Wal-Mart Spends $230 Million on Mexican Bribery Investigation

by Mark Friedman  on Monday, Jun. 10, 2013 12:00 am  

This is one of Wal-Mart’s locations in Mexico, where the company has come under scrutiny for allegedly paying more than $24 million in bribes so stores could open faster.

In November 2011, Wal-Mart Stores Inc. informed federal agencies that it was conducting an internal investigation into allegations involving a Mexican bribery scandal.

While the internal investigation and its related activities have cost Wal-Mart at least $230 million through April 27 of this year, the move was the right one, according to legal experts who follow Foreign Corrupt Practices Act enforcement.

But what’s not widely known is that the Department of Justice and the Securities & Exchange Commission allow corporations — or, rather, strongly encourage them — to hire their own investigators to look into allegations of violations of the FCPA and other wrongdoing. Some of Wal-Mart’s lucrative investigative work is being done by the Little Rock law firm of Mitchell Williams Selig Gates & Woodyard.

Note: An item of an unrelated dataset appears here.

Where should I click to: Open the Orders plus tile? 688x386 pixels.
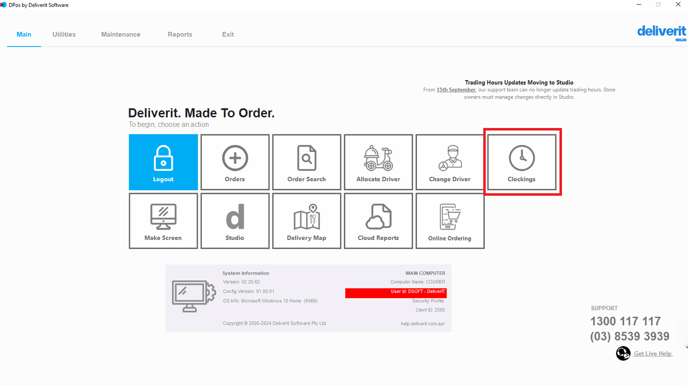(x=235, y=162)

In many cases, the findings of those internal investigations are then handed over to the DOJ and SEC, which can then use the findings as a basis for a possible settlement.

The practice, though, has its critics. “It’s fundamentally an unfair system,” said Russell Mokhiber, editor of the Corporate Crime Reporter, a weekly newspaper headquartered in Washington, D.C.

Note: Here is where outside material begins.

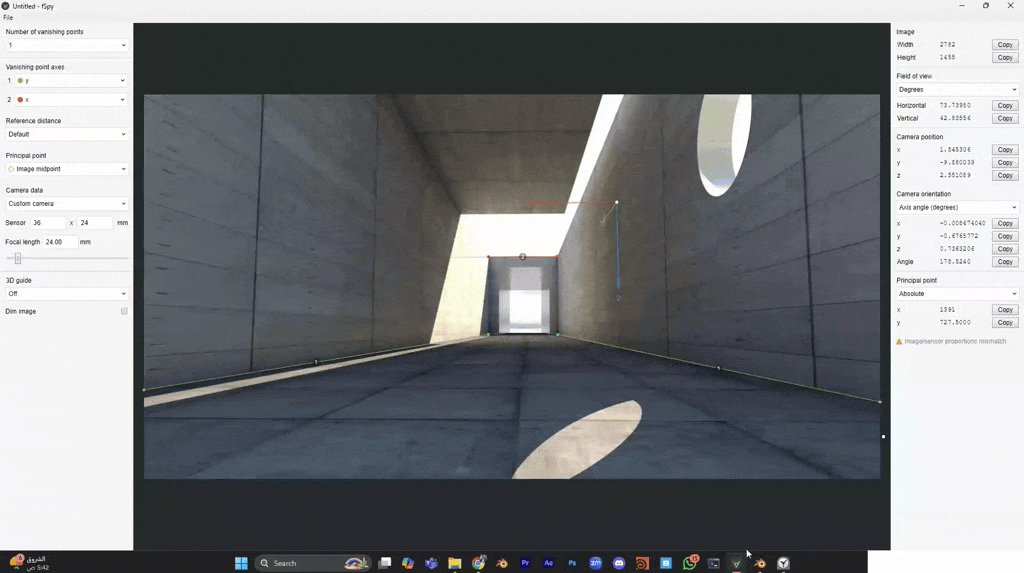The width and height of the screenshot is (1024, 573).
Task: Open Google Chrome from the taskbar
Action: 478,563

By conducting their own investigations, corporations are able to dodge prosecution and get off with light fines when individuals might not be given that luxury, he said. Prosecutors take into account the collateral damage that might be done to shareholders when considering charges, Mokhiber said.

“Most Americans are very upset that there hasn’t been one prosecution of a major Wall Street bank or executive from a major Wall Street firm in connection with the 2008 financial fraud-induced collapse,” Mokhiber said.” It undermines equal justice for all. There’s one system for corporations and one for the rest of us.”

Others agree that questions concerning conflict of interest arise when corporations hire attorneys to handle work that federal agents should be doing. “It is a legitimate concern that the government may rely too much on the company’s internal investigation, which could slant the information to protect current management,” Peter Henning, a professor of law at Wayne State University Law School in Detroit, said in an email to Arkansas Business.

The DOJ and the SEC allow the companies to handle the internal investigations because the government doesn’t have the resources to conduct them, said Mike Koehler, an assistant professor at Southern Illinois University School of Law and the founder and editor of the legal blog FCPA Professor. At least 150 companies are facing FCPA scrutiny, Koehler said.

It is difficult to say what the outcome will be for Wal-Mart in the FCPA case, which could drag on for years.

It’s “very, very unlikely for Wal-Mart to be criminally charged in this case,” Koehler said. He said that if Wal-Mart does settle for a fine, it probably won’t even make the top 10 FCPA fines. The record was set in 2008 when Siemens AG, a German firm that is one of the largest electronics and electrical engineering companies in the world, agreed to a settlement of $800 million.

Mokhiber said he thinks the Justice Department might come down hard on Wal-Mart because of the scrutiny the case has received.